== THE DATA ==
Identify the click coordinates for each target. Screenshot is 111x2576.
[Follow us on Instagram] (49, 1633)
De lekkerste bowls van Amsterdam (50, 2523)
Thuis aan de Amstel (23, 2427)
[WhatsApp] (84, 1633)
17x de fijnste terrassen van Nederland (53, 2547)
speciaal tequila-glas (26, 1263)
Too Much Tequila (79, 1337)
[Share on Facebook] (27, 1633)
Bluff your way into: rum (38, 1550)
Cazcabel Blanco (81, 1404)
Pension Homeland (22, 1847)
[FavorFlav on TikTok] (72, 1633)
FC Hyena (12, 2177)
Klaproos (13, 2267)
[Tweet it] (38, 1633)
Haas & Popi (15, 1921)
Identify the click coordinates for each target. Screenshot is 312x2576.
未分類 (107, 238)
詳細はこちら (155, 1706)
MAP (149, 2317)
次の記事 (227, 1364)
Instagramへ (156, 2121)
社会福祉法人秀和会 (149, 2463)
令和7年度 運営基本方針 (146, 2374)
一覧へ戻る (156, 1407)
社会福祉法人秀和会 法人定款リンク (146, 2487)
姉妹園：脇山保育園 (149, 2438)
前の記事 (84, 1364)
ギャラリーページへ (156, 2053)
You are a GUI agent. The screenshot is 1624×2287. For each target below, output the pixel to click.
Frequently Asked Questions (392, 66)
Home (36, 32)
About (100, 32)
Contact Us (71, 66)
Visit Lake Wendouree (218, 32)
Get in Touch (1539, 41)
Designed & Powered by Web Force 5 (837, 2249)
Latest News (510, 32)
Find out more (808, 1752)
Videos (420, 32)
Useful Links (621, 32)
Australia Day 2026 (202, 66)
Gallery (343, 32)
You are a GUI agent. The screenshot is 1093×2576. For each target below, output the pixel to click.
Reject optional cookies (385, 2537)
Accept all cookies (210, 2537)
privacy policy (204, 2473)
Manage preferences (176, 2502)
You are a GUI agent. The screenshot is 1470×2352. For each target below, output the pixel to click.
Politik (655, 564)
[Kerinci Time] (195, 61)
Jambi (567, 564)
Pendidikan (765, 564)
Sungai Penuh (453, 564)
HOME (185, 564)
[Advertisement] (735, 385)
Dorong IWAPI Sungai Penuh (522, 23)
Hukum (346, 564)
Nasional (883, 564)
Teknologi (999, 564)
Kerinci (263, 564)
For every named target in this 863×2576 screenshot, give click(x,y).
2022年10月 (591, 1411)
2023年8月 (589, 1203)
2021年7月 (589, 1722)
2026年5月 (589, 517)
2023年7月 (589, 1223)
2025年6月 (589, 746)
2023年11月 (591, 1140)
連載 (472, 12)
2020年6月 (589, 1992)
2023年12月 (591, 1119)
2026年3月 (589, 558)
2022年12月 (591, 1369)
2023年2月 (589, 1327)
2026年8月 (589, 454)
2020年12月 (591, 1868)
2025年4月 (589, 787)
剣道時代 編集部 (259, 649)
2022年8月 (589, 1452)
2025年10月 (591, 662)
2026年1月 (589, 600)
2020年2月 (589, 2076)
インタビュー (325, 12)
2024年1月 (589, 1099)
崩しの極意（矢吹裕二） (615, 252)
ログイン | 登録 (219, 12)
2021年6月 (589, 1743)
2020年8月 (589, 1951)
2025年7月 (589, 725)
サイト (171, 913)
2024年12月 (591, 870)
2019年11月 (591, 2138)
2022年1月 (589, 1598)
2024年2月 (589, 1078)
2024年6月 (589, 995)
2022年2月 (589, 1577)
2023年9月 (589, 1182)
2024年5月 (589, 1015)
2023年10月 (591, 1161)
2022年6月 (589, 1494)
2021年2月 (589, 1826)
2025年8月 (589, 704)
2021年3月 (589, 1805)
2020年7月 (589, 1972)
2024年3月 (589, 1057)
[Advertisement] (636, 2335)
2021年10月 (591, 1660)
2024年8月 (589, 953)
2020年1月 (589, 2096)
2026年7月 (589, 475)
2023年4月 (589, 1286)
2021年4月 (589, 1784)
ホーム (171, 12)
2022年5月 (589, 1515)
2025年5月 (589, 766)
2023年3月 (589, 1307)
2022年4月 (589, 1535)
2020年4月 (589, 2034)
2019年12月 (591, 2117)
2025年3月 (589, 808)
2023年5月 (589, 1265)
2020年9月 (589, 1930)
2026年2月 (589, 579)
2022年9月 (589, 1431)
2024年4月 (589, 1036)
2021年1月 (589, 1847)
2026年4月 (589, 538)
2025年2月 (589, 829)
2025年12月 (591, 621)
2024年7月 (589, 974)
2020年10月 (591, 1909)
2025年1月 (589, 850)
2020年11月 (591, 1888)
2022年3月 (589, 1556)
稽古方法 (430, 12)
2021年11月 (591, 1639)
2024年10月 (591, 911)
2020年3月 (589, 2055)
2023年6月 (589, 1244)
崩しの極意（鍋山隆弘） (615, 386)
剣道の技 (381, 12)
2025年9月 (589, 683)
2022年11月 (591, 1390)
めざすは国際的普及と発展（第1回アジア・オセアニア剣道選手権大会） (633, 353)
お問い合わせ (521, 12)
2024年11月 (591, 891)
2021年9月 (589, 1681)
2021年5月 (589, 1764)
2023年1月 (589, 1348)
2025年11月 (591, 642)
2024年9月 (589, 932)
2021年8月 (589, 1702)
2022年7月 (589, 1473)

== WHAT THIS TASK INVOLVES ==
Restate all the material exactly, word for word.

== REPLY TO THE EXERCISE ==
Identify the click coordinates for each target. Screenshot is 111x2576.
[Follow us on Instagram] (49, 1633)
De lekkerste bowls van Amsterdam (50, 2523)
Thuis aan de Amstel (23, 2427)
[WhatsApp] (84, 1633)
17x de fijnste terrassen van Nederland (53, 2547)
speciaal tequila-glas (26, 1263)
Too Much Tequila (79, 1337)
[Share on Facebook] (27, 1633)
Bluff your way into: rum (38, 1550)
Cazcabel Blanco (81, 1404)
Pension Homeland (22, 1847)
[FavorFlav on TikTok] (72, 1633)
FC Hyena (12, 2177)
Klaproos (13, 2267)
[Tweet it] (38, 1633)
Haas & Popi (15, 1921)
Identify the click coordinates for each target. Screenshot is 312x2576.
未分類 (107, 238)
詳細はこちら (155, 1706)
MAP (149, 2317)
次の記事 (227, 1364)
Instagramへ (156, 2121)
社会福祉法人秀和会 (149, 2463)
令和7年度 運営基本方針 (146, 2374)
一覧へ戻る (156, 1407)
社会福祉法人秀和会 法人定款リンク (146, 2487)
姉妹園：脇山保育園 (149, 2438)
前の記事 (84, 1364)
ギャラリーページへ (156, 2053)
You are a GUI agent. The screenshot is 1624×2287. For each target below, output the pixel to click.
Frequently Asked Questions (392, 66)
Home (36, 32)
About (100, 32)
Contact Us (71, 66)
Visit Lake Wendouree (218, 32)
Get in Touch (1539, 41)
Designed & Powered by Web Force 5 (837, 2249)
Latest News (510, 32)
Find out more (808, 1752)
Videos (420, 32)
Useful Links (621, 32)
Australia Day 2026 (202, 66)
Gallery (343, 32)
You are a GUI agent. The screenshot is 1093×2576. For each target below, output the pixel to click.
Reject optional cookies (385, 2537)
Accept all cookies (210, 2537)
privacy policy (204, 2473)
Manage preferences (176, 2502)
You are a GUI agent. The screenshot is 1470×2352. For each target below, output the pixel to click.
Politik (655, 564)
[Kerinci Time] (195, 61)
Jambi (567, 564)
Pendidikan (765, 564)
Sungai Penuh (453, 564)
HOME (185, 564)
[Advertisement] (735, 385)
Dorong IWAPI Sungai Penuh (522, 23)
Hukum (346, 564)
Nasional (883, 564)
Teknologi (999, 564)
Kerinci (263, 564)
For every named target in this 863×2576 screenshot, give click(x,y).
2022年10月 (591, 1411)
2023年8月 (589, 1203)
2021年7月 (589, 1722)
2026年5月 (589, 517)
2023年7月 (589, 1223)
2025年6月 (589, 746)
2023年11月 (591, 1140)
連載 (472, 12)
2020年6月 (589, 1992)
2023年12月 (591, 1119)
2026年3月 (589, 558)
2022年12月 (591, 1369)
2023年2月 (589, 1327)
2026年8月 (589, 454)
2020年12月 (591, 1868)
2025年4月 (589, 787)
剣道時代 編集部 (259, 649)
2022年8月 (589, 1452)
2025年10月 (591, 662)
2026年1月 (589, 600)
2020年2月 (589, 2076)
インタビュー (325, 12)
2024年1月 (589, 1099)
崩しの極意（矢吹裕二） (615, 252)
ログイン | 登録 (219, 12)
2021年6月 (589, 1743)
2020年8月 (589, 1951)
2025年7月 (589, 725)
サイト (171, 913)
2024年12月 (591, 870)
2019年11月 (591, 2138)
2022年1月 (589, 1598)
2024年2月 (589, 1078)
2024年6月 (589, 995)
2022年2月 (589, 1577)
2023年9月 (589, 1182)
2024年5月 (589, 1015)
2023年10月 (591, 1161)
2022年6月 (589, 1494)
2021年2月 (589, 1826)
2025年8月 (589, 704)
2021年3月 (589, 1805)
2020年7月 (589, 1972)
2024年3月 (589, 1057)
[Advertisement] (636, 2335)
2021年10月 (591, 1660)
2024年8月 (589, 953)
2020年1月 (589, 2096)
2026年7月 (589, 475)
2023年4月 (589, 1286)
2021年4月 (589, 1784)
ホーム (171, 12)
2022年5月 (589, 1515)
2025年5月 (589, 766)
2023年3月 (589, 1307)
2022年4月 (589, 1535)
2020年4月 (589, 2034)
2019年12月 (591, 2117)
2025年3月 (589, 808)
2023年5月 (589, 1265)
2020年9月 (589, 1930)
2026年2月 (589, 579)
2022年9月 (589, 1431)
2024年4月 (589, 1036)
2021年1月 (589, 1847)
2026年4月 (589, 538)
2025年2月 (589, 829)
2025年12月 (591, 621)
2024年7月 (589, 974)
2020年10月 (591, 1909)
2025年1月 (589, 850)
2020年11月 (591, 1888)
2022年3月 (589, 1556)
稽古方法 (430, 12)
2021年11月 (591, 1639)
2024年10月 (591, 911)
2020年3月 (589, 2055)
2023年6月 (589, 1244)
崩しの極意（鍋山隆弘） (615, 386)
剣道の技 (381, 12)
2025年9月 (589, 683)
2022年11月 (591, 1390)
めざすは国際的普及と発展（第1回アジア・オセアニア剣道選手権大会） (633, 353)
お問い合わせ (521, 12)
2024年11月 (591, 891)
2021年9月 (589, 1681)
2021年5月 (589, 1764)
2023年1月 (589, 1348)
2025年11月 (591, 642)
2024年9月 (589, 932)
2021年8月 (589, 1702)
2022年7月 (589, 1473)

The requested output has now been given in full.